TO BE DONE:
Tally the lines in the listing below that contain the string "count" and reply with that number alone.

Element lookup records:
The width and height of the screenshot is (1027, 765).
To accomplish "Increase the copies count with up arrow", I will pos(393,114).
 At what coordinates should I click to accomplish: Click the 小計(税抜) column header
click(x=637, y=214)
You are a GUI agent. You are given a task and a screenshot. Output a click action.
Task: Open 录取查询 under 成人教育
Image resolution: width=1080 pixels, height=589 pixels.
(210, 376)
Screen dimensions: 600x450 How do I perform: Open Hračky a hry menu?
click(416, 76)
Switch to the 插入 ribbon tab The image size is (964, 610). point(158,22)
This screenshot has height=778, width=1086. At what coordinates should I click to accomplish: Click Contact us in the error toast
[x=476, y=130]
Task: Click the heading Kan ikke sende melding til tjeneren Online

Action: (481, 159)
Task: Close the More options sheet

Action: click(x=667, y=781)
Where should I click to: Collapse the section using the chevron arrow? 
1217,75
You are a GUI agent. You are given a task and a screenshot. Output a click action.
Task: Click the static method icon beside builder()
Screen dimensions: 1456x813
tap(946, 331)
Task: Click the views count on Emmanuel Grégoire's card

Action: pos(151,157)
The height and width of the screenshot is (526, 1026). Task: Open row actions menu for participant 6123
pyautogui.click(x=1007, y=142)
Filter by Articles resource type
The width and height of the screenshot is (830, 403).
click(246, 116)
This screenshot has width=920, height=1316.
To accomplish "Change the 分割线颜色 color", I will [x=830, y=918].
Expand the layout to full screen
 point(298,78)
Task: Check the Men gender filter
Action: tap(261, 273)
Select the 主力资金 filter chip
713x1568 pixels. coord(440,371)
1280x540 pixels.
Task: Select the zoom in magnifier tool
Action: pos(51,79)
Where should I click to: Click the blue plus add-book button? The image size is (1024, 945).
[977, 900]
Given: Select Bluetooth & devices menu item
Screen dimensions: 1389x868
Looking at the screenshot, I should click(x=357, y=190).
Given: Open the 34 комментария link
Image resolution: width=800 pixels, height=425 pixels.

WRITTEN REPLY:
2